Женщина улыбается и кивает обоим мужчинам: каждому улыбка и кивок, глазами дает знак следовать за собой и прямая, как палка, направляется обратно к машине, рассказывая беззаботным молодым голосом:
— Как подчеркивал наш преподаватель социологии, в каждой ситуации обычно присутствует такая личность, силу и влияние которой никогда нельзя недооценивать.
Они возвращаются к машине и уезжают, а я стою и думаю: заметили они меня или нет.
Я даже удивился, что смог вспомнить это. Впервые, как мне кажется, за несколько веков мне удалось вспомнить так много из детства. Неужели я все еще способен на такое? Я был поражен этим и, лежа с открытыми глазами, вспоминал другие события. Вдруг, находясь наполовину в мечтах, я услышал какой-то шум из-под кровати, словно мышь возится с грецким орехом. Я свесился вниз, и удивлению моему не было предела: блестящий металл скусывал шарики моей жевательной резинки. Черный по имени Дживер обнаружил, где я их прячу, и теперь они шлепались в пакет, срезанные длинными тонкими ножницами, которые очень напоминали клещи.

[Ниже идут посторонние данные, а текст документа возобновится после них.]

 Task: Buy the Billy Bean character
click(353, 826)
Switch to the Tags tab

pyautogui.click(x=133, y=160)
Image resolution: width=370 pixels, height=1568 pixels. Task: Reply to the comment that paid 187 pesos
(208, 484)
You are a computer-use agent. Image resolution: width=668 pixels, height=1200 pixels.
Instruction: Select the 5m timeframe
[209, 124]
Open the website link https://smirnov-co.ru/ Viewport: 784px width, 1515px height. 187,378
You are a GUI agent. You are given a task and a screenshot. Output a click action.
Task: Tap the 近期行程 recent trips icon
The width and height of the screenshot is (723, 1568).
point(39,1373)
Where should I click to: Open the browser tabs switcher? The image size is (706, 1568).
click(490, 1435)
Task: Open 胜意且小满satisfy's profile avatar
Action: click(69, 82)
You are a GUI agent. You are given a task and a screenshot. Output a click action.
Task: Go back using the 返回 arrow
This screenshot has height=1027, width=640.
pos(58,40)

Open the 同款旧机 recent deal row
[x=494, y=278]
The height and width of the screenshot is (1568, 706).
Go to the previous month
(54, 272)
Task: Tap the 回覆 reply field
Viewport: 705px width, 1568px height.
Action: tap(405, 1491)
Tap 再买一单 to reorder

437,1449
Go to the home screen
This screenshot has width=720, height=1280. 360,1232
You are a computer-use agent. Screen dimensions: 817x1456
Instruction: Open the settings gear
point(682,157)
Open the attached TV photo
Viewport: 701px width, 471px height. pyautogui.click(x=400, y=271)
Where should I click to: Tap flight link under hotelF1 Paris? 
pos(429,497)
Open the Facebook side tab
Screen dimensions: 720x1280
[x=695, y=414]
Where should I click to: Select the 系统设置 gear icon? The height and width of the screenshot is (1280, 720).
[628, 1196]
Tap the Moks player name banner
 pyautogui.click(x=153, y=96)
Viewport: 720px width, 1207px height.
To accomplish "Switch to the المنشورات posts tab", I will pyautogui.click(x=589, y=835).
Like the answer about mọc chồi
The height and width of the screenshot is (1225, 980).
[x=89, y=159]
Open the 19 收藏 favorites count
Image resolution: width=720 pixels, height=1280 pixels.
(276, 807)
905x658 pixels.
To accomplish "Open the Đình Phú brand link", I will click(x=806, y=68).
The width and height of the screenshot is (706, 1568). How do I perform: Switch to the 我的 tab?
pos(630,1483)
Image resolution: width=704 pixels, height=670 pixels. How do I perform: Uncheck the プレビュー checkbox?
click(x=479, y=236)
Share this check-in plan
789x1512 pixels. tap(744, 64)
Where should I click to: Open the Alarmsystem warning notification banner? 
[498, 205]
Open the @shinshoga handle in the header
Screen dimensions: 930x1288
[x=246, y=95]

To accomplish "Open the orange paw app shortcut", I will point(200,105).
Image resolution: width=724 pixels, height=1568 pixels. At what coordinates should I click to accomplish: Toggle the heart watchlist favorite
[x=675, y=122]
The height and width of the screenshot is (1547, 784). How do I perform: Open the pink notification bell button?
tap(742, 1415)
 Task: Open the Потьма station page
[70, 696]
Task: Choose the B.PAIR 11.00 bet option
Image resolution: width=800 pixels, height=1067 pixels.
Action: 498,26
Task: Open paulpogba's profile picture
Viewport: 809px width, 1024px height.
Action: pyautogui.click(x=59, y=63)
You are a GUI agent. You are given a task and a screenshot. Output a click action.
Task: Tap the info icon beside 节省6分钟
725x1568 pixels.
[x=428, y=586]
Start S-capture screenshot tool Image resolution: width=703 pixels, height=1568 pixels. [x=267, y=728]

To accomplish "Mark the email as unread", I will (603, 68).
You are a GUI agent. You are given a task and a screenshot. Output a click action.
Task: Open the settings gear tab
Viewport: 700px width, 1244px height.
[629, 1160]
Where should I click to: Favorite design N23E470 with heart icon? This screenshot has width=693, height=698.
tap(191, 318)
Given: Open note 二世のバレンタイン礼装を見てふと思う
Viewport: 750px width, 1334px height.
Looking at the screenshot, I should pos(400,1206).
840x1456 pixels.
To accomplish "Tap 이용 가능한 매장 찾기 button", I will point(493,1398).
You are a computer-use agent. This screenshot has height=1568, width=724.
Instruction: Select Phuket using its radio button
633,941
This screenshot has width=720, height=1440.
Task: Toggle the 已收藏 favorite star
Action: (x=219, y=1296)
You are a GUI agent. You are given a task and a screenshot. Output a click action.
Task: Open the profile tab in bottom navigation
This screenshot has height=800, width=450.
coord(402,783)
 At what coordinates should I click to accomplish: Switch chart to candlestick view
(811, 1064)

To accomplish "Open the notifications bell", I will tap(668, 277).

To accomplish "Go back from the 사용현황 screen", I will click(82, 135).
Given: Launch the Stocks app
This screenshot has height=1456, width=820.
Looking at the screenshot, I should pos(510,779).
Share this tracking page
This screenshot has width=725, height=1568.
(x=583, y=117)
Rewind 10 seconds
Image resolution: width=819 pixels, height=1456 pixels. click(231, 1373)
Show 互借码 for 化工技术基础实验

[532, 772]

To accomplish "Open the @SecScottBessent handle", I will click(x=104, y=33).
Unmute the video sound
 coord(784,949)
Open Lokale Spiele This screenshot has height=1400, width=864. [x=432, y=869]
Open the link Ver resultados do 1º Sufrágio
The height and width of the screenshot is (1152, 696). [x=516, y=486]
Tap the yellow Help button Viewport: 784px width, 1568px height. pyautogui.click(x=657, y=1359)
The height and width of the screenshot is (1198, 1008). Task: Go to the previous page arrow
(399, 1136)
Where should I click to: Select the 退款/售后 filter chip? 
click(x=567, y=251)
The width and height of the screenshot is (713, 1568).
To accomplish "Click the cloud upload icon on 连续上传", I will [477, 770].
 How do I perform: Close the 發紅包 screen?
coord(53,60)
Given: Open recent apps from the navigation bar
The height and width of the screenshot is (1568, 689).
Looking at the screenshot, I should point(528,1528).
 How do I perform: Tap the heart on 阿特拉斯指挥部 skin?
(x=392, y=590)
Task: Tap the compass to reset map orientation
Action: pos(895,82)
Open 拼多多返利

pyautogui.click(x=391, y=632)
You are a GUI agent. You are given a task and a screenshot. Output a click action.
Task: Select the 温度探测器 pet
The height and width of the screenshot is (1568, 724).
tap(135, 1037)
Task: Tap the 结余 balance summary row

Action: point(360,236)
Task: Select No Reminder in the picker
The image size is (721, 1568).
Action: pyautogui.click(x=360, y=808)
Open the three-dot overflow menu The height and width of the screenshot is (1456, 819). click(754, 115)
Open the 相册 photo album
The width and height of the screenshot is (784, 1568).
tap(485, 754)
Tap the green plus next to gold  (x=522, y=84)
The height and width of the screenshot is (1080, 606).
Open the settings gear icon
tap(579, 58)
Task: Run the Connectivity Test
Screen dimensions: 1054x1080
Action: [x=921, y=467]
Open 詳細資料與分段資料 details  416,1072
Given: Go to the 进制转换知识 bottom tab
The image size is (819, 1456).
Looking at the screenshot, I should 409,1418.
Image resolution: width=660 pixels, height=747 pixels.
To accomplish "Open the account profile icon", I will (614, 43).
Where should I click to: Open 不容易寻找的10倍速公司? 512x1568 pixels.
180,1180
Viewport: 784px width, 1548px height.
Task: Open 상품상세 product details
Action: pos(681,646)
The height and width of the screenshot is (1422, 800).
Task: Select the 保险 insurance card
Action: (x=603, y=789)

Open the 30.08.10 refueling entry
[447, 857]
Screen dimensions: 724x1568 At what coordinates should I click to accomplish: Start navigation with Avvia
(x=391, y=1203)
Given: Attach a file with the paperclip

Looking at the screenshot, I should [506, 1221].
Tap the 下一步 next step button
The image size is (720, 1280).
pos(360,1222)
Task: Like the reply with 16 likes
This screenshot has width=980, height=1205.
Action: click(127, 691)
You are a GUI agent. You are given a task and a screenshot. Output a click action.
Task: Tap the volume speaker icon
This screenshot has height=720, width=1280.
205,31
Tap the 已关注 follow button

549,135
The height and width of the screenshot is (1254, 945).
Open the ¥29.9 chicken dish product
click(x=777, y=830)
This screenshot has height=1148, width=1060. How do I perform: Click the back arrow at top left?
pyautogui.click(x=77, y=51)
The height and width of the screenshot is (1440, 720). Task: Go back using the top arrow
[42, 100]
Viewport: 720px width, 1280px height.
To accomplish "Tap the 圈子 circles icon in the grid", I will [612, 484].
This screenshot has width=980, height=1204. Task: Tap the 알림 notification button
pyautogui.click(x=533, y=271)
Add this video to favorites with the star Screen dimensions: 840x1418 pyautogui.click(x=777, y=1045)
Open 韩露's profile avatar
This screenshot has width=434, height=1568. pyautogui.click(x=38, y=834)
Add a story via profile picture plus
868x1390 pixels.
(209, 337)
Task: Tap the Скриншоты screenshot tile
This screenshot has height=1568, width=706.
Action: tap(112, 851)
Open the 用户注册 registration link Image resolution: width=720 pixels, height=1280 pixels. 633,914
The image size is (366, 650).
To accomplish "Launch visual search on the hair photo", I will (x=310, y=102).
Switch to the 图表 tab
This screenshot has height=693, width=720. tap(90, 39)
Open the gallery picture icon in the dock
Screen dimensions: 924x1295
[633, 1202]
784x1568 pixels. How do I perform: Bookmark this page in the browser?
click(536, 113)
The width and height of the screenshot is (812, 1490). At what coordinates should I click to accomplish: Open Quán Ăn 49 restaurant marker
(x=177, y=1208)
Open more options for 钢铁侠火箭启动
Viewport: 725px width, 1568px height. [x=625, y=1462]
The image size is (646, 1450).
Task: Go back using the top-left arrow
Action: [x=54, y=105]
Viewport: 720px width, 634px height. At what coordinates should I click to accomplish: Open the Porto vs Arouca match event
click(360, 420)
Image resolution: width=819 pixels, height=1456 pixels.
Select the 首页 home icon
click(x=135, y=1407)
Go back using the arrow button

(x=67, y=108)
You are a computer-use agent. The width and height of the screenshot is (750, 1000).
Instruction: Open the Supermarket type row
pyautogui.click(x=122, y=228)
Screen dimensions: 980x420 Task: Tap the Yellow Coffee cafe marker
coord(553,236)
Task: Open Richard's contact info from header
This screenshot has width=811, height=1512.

Я отпрянул под одеяло, чтобы черный не увидел меня. Сердце стучало у меня в ушах, я боялся, что он меня заметил. Хотелось сказать ему, чтоб он убирался, не лез не свое дело и отстал от моей жвачки, но разве я мог показать, что слышу. Я лежал, не двигаясь, проверял, заметил он меня или нет, но он никак не реагировал, лишь только было слышно шшшт-шшт его ножниц и стук падающих комочков жвачки — это напомнило мне, как град стучал по нашей крыше из толя. Черный щелкал языком и хихикал.
— Ммм, Боже мой. Хи-хи. Интересно, сколько раз он их жевал? Ну твердые!
Его бормотание разбудило Макмерфи. Тот проснулся и приподнялся на локте: хотел увидеть, что можно делать ночью под кроватью. С минуту Макмерфи наблюдал за черным, затем, как ребенок, протер глаза — убедиться, что это ему не мерещится, и сел в кровати.
— Чтоб я сдох, в полдвенадцатого ночи выставил задницу вверх и шныряет в темноте с ножницами и пакетом.
Черный подпрыгнул и резко направил фонарь в глаза Макмерфи.
— Послушай, Сэм, какого черта ты там ищешь и почему это надо делать сейчас?
— Продолжай спать, Макмерфи. Это никого не касается.
Губы Макмерфи медленно разошлись в улыбке, но он не отвернулся. С полминуты черный освещал эту улыбку, лоснящийся, едва заживший шрам, зубы, вытатуированную на плече пантеру, но вот ему стало немного не по себе, он отвел фонарь. Затем снова нагнулся и принялся за работу, кряхтя и пыхтя, как будто прилагал огромные усилия, чтобы оторвать засохшую жвачку.